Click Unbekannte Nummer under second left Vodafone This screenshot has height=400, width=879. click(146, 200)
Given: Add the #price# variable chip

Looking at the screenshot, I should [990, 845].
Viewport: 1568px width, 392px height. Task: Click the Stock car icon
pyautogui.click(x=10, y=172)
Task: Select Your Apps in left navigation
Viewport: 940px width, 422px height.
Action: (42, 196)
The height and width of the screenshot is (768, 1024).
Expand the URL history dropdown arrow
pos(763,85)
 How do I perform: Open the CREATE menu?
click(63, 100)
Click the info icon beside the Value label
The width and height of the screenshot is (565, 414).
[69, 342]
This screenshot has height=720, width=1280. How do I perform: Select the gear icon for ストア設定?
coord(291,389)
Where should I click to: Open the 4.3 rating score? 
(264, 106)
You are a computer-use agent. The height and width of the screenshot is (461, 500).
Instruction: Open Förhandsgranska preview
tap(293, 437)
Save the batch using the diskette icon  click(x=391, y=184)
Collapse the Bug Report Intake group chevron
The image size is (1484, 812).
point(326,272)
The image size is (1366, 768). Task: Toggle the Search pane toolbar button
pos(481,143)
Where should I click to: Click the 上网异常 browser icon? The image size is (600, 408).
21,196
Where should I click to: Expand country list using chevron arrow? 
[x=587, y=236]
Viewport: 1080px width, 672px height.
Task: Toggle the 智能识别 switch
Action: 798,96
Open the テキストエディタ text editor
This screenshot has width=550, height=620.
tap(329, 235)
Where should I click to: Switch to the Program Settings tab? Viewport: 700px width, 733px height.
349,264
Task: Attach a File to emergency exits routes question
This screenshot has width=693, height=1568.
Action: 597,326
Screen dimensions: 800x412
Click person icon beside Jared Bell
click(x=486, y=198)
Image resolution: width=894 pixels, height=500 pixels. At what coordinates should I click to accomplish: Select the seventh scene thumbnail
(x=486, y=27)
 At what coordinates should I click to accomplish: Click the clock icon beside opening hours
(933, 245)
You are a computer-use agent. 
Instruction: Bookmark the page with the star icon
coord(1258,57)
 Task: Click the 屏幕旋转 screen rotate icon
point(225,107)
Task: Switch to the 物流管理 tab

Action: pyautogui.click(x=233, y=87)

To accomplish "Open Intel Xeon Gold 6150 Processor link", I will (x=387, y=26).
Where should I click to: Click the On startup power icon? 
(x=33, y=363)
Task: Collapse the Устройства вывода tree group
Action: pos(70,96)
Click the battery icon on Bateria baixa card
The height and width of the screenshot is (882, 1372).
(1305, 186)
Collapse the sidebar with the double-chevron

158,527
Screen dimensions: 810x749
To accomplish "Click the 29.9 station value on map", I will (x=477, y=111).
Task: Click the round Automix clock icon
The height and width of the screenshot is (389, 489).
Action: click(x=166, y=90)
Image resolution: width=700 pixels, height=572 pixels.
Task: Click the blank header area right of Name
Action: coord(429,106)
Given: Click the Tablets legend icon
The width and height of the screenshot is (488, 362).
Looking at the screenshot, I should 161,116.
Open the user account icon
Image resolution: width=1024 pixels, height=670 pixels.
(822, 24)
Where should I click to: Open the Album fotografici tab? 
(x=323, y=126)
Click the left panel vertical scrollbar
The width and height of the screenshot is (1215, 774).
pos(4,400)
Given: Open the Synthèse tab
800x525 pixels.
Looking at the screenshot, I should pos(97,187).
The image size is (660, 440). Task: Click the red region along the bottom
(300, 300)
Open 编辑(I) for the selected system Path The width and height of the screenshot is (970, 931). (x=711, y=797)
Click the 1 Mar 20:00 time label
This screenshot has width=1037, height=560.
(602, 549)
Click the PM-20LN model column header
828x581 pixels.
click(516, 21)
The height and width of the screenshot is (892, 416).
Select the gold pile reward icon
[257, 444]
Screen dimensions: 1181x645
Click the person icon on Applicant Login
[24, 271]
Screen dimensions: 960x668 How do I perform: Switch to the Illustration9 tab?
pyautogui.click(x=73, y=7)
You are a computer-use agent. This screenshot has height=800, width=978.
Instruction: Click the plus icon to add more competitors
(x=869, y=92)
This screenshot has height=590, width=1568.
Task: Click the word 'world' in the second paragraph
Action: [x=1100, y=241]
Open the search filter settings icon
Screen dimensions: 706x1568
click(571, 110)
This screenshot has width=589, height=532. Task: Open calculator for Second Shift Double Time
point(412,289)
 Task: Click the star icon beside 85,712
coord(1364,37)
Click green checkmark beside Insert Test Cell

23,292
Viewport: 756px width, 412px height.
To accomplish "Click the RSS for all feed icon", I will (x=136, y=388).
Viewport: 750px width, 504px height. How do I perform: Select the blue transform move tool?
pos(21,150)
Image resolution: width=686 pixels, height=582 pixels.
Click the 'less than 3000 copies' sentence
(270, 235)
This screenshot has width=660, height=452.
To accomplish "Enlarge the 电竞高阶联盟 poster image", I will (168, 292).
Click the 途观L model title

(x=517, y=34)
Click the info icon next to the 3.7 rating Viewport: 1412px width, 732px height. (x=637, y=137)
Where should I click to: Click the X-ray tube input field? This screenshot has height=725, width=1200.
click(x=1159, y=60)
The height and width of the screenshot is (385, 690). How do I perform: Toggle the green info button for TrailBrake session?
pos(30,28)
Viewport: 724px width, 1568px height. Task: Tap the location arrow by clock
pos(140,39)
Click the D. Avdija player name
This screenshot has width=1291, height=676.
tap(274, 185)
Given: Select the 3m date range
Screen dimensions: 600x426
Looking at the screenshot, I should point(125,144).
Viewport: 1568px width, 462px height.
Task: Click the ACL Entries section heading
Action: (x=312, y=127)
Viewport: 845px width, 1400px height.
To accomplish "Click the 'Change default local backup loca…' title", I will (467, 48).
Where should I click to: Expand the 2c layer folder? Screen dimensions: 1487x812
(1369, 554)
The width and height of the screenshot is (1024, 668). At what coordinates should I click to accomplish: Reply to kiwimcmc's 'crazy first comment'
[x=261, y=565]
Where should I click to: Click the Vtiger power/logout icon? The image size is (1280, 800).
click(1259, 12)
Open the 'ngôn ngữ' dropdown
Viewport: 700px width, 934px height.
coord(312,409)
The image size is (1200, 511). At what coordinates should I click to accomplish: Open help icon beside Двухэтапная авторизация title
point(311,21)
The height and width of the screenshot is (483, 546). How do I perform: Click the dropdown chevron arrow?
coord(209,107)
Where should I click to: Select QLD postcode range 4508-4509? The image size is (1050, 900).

• _WHAT TO WORK ON_
Every line of the material is to be set down again verbatim.

• _EXERCISE SOLUTION_
Click Unbekannte Nummer under second left Vodafone This screenshot has height=400, width=879. click(146, 200)
Given: Add the #price# variable chip

Looking at the screenshot, I should [990, 845].
Viewport: 1568px width, 392px height. Task: Click the Stock car icon
pyautogui.click(x=10, y=172)
Task: Select Your Apps in left navigation
Viewport: 940px width, 422px height.
Action: (42, 196)
The height and width of the screenshot is (768, 1024).
Expand the URL history dropdown arrow
pos(763,85)
 How do I perform: Open the CREATE menu?
click(63, 100)
Click the info icon beside the Value label
The width and height of the screenshot is (565, 414).
[69, 342]
This screenshot has height=720, width=1280. How do I perform: Select the gear icon for ストア設定?
coord(291,389)
Where should I click to: Open the 4.3 rating score? 
(264, 106)
You are a computer-use agent. The height and width of the screenshot is (461, 500).
Instruction: Open Förhandsgranska preview
tap(293, 437)
Save the batch using the diskette icon  click(x=391, y=184)
Collapse the Bug Report Intake group chevron
The image size is (1484, 812).
point(326,272)
The image size is (1366, 768). Task: Toggle the Search pane toolbar button
pos(481,143)
Where should I click to: Click the 上网异常 browser icon? The image size is (600, 408).
21,196
Where should I click to: Expand country list using chevron arrow? 
[x=587, y=236]
Viewport: 1080px width, 672px height.
Task: Toggle the 智能识别 switch
Action: 798,96
Open the テキストエディタ text editor
This screenshot has width=550, height=620.
tap(329, 235)
Where should I click to: Switch to the Program Settings tab? Viewport: 700px width, 733px height.
349,264
Task: Attach a File to emergency exits routes question
This screenshot has width=693, height=1568.
Action: 597,326
Screen dimensions: 800x412
Click person icon beside Jared Bell
click(x=486, y=198)
Image resolution: width=894 pixels, height=500 pixels. At what coordinates should I click to accomplish: Select the seventh scene thumbnail
(x=486, y=27)
 At what coordinates should I click to accomplish: Click the clock icon beside opening hours
(933, 245)
You are a computer-use agent. 
Instruction: Bookmark the page with the star icon
coord(1258,57)
 Task: Click the 屏幕旋转 screen rotate icon
point(225,107)
Task: Switch to the 物流管理 tab

Action: pyautogui.click(x=233, y=87)

To accomplish "Open Intel Xeon Gold 6150 Processor link", I will (x=387, y=26).
Where should I click to: Click the On startup power icon? 
(x=33, y=363)
Task: Collapse the Устройства вывода tree group
Action: pos(70,96)
Click the battery icon on Bateria baixa card
The height and width of the screenshot is (882, 1372).
(1305, 186)
Collapse the sidebar with the double-chevron

158,527
Screen dimensions: 810x749
To accomplish "Click the 29.9 station value on map", I will (x=477, y=111).
Task: Click the round Automix clock icon
The height and width of the screenshot is (389, 489).
Action: click(x=166, y=90)
Image resolution: width=700 pixels, height=572 pixels.
Task: Click the blank header area right of Name
Action: coord(429,106)
Given: Click the Tablets legend icon
The width and height of the screenshot is (488, 362).
Looking at the screenshot, I should 161,116.
Open the user account icon
Image resolution: width=1024 pixels, height=670 pixels.
(822, 24)
Where should I click to: Open the Album fotografici tab? 
(x=323, y=126)
Click the left panel vertical scrollbar
The width and height of the screenshot is (1215, 774).
pos(4,400)
Given: Open the Synthèse tab
800x525 pixels.
Looking at the screenshot, I should pos(97,187).
The image size is (660, 440). Task: Click the red region along the bottom
(300, 300)
Open 编辑(I) for the selected system Path The width and height of the screenshot is (970, 931). (x=711, y=797)
Click the 1 Mar 20:00 time label
This screenshot has width=1037, height=560.
(602, 549)
Click the PM-20LN model column header
828x581 pixels.
click(516, 21)
The height and width of the screenshot is (892, 416).
Select the gold pile reward icon
[257, 444]
Screen dimensions: 1181x645
Click the person icon on Applicant Login
[24, 271]
Screen dimensions: 960x668 How do I perform: Switch to the Illustration9 tab?
pyautogui.click(x=73, y=7)
You are a computer-use agent. This screenshot has height=800, width=978.
Instruction: Click the plus icon to add more competitors
(x=869, y=92)
This screenshot has height=590, width=1568.
Task: Click the word 'world' in the second paragraph
Action: [x=1100, y=241]
Open the search filter settings icon
Screen dimensions: 706x1568
click(571, 110)
This screenshot has width=589, height=532. Task: Open calculator for Second Shift Double Time
point(412,289)
 Task: Click the star icon beside 85,712
coord(1364,37)
Click green checkmark beside Insert Test Cell

23,292
Viewport: 756px width, 412px height.
To accomplish "Click the RSS for all feed icon", I will (x=136, y=388).
Viewport: 750px width, 504px height. How do I perform: Select the blue transform move tool?
pos(21,150)
Image resolution: width=686 pixels, height=582 pixels.
Click the 'less than 3000 copies' sentence
(270, 235)
This screenshot has width=660, height=452.
To accomplish "Enlarge the 电竞高阶联盟 poster image", I will (168, 292).
Click the 途观L model title

(x=517, y=34)
Click the info icon next to the 3.7 rating Viewport: 1412px width, 732px height. (x=637, y=137)
Where should I click to: Click the X-ray tube input field? This screenshot has height=725, width=1200.
click(x=1159, y=60)
The height and width of the screenshot is (385, 690). How do I perform: Toggle the green info button for TrailBrake session?
pos(30,28)
Viewport: 724px width, 1568px height. Task: Tap the location arrow by clock
pos(140,39)
Click the D. Avdija player name
This screenshot has width=1291, height=676.
tap(274, 185)
Given: Select the 3m date range
Screen dimensions: 600x426
Looking at the screenshot, I should point(125,144).
Viewport: 1568px width, 462px height.
Task: Click the ACL Entries section heading
Action: (x=312, y=127)
Viewport: 845px width, 1400px height.
To accomplish "Click the 'Change default local backup loca…' title", I will (467, 48).
Where should I click to: Expand the 2c layer folder? Screen dimensions: 1487x812
(1369, 554)
The width and height of the screenshot is (1024, 668). At what coordinates should I click to accomplish: Reply to kiwimcmc's 'crazy first comment'
[x=261, y=565]
Where should I click to: Click the Vtiger power/logout icon? The image size is (1280, 800).
click(1259, 12)
Open the 'ngôn ngữ' dropdown
Viewport: 700px width, 934px height.
coord(312,409)
The image size is (1200, 511). At what coordinates should I click to accomplish: Open help icon beside Двухэтапная авторизация title
point(311,21)
The height and width of the screenshot is (483, 546). How do I perform: Click the dropdown chevron arrow?
coord(209,107)
Where should I click to: Select QLD postcode range 4508-4509? The image size is (1050, 900).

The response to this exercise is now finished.